Alors oui, nous regrettons que la procédure administrative qui a conduit à la délivrance de ces permis ait été trop légère. Oui, nous regrettons le manque de transparence et de communication des industries en question auprès des populations et des élus locaux. Oui, nous comprenons l’émoi de nos concitoyens.

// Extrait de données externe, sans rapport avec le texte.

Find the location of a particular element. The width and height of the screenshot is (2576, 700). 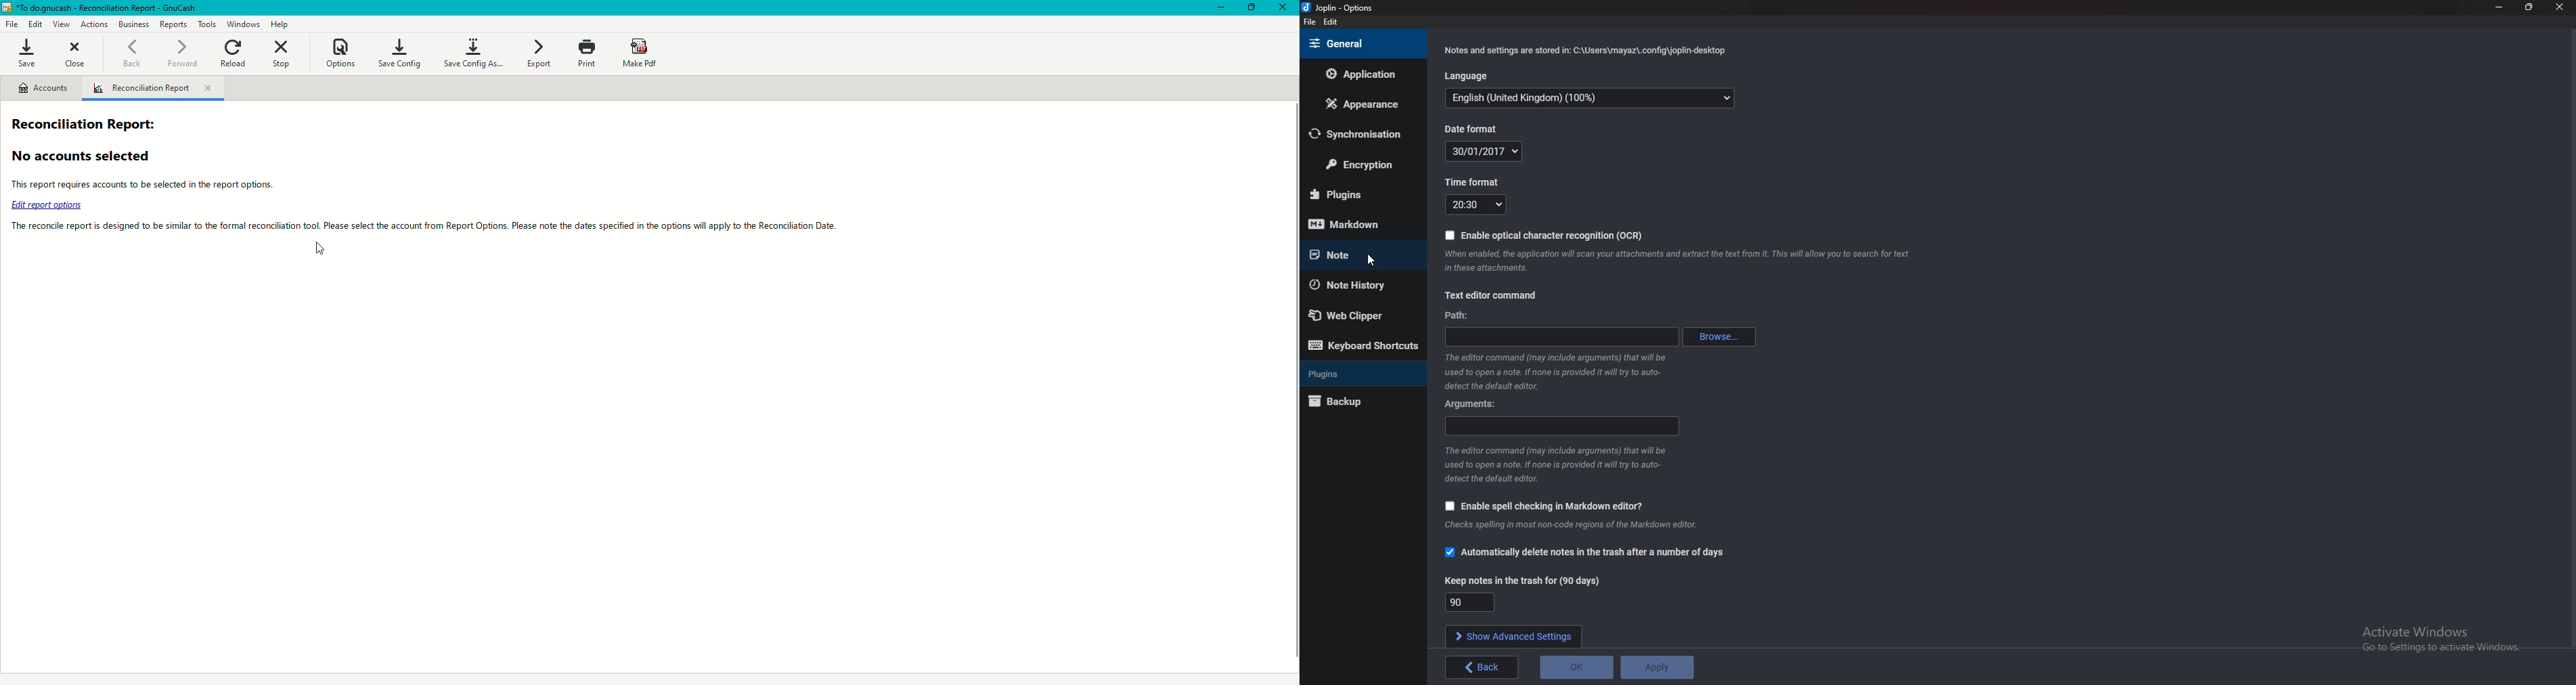

text editor command is located at coordinates (1491, 295).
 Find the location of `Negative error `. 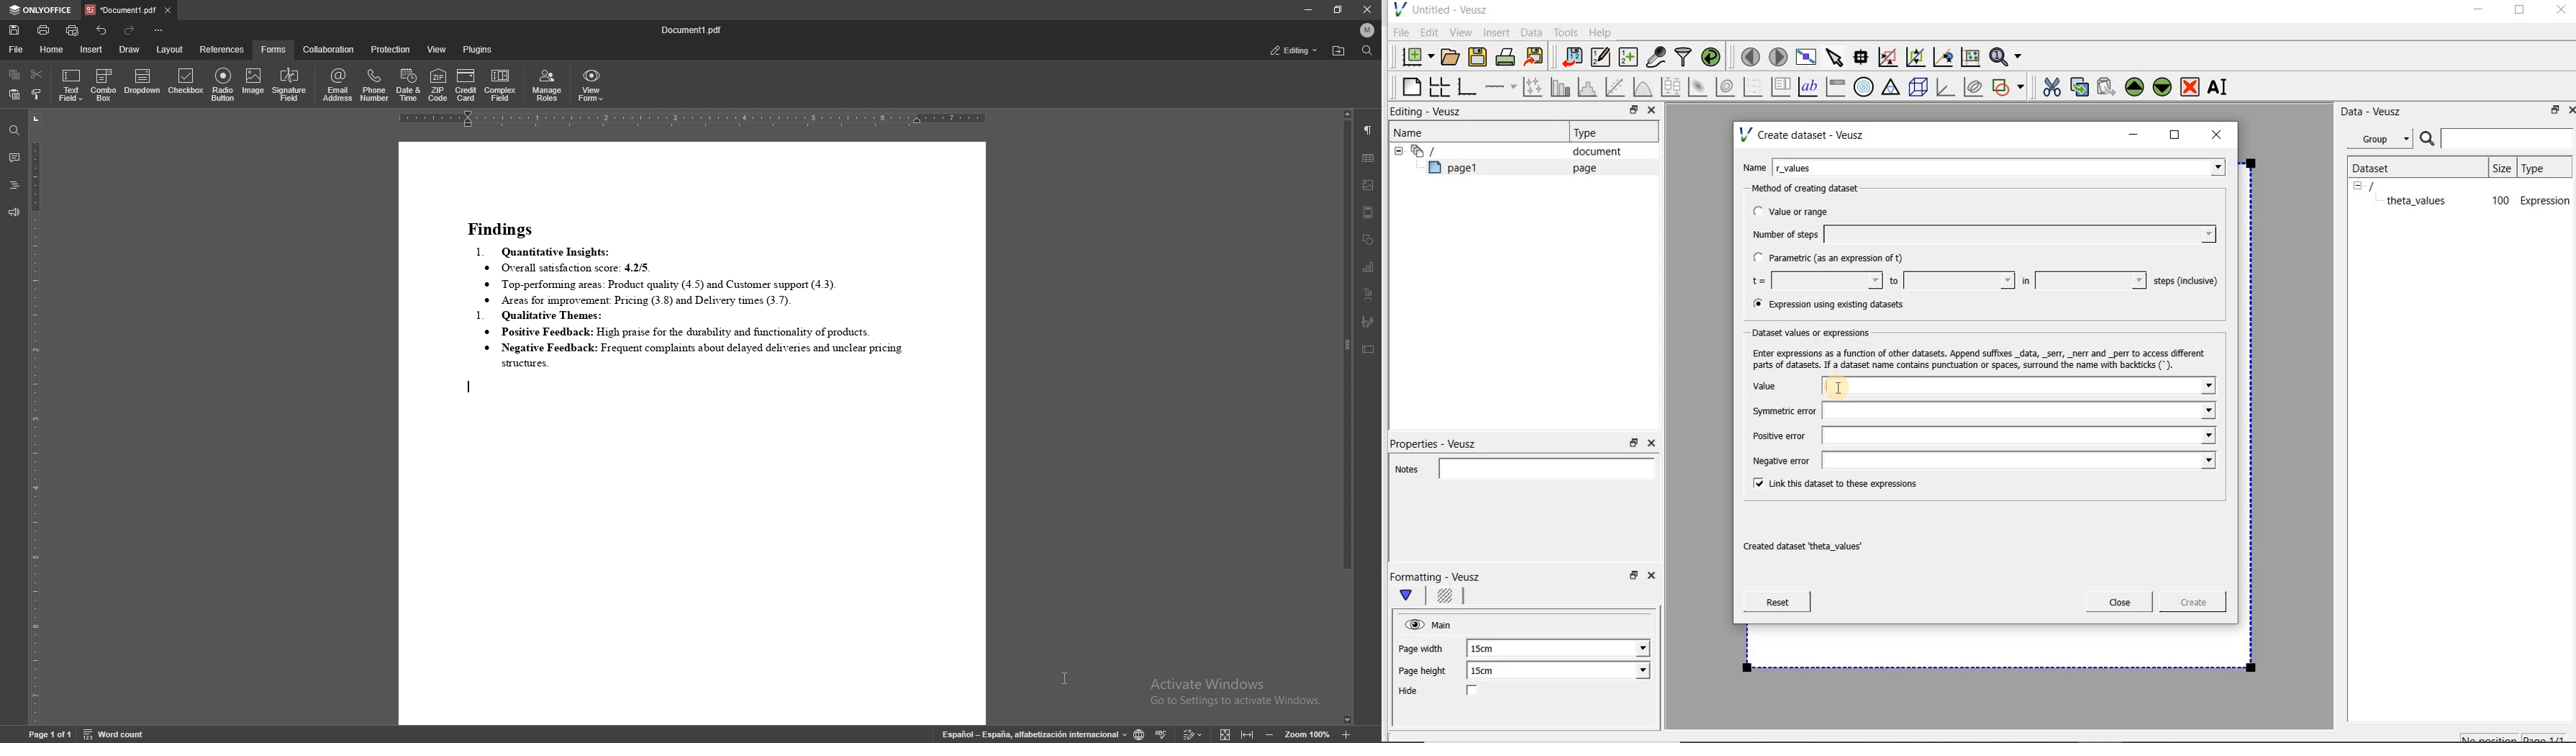

Negative error  is located at coordinates (1978, 460).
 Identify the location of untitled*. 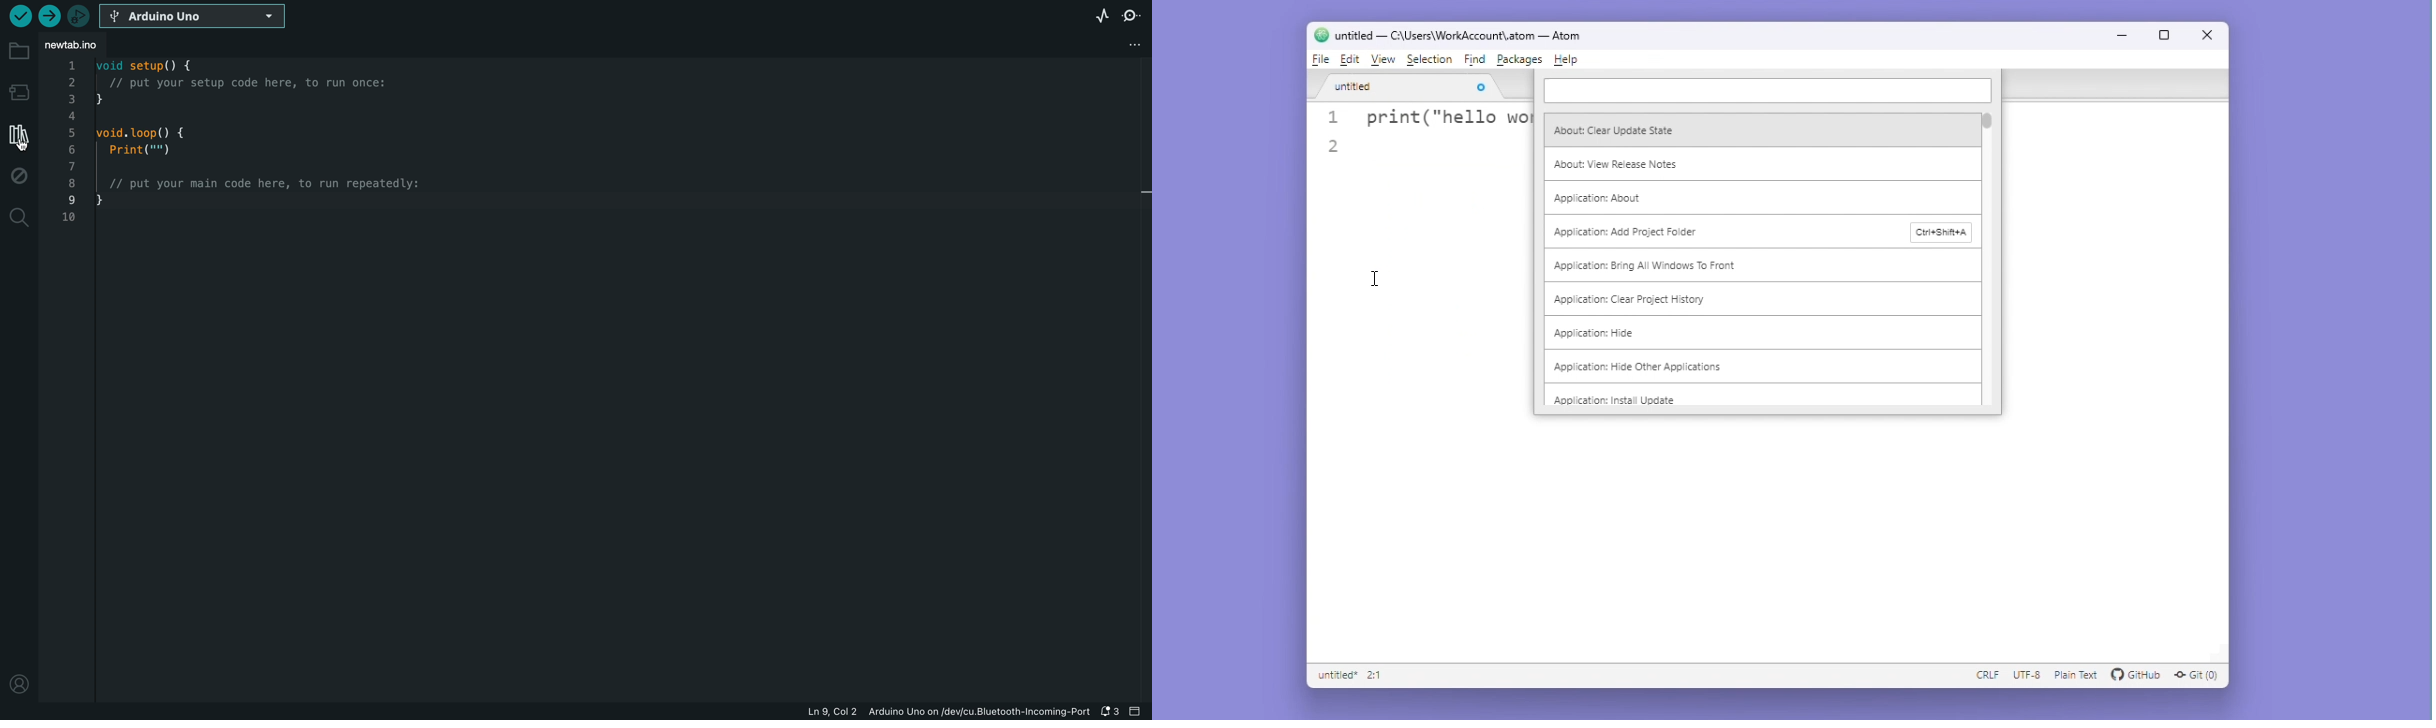
(1333, 676).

À l’avenir, le groupe Nouveau Centre souhaiterait qu’une procédure de ce type se déroule dans un plus grand esprit de dialogue. Mme la ministre a avancé l’idée d’un comité national qui permettrait un échange entre tous les acteurs concernés par ce type de question. Pour ne plus avoir à légiférer sous le coup de l’émotion, dans l’urgence, il serait plus raisonnable de se diriger vers ce type de structure, sur le modèle du Grenelle de l’environnement. Nous l’encourageons clairement.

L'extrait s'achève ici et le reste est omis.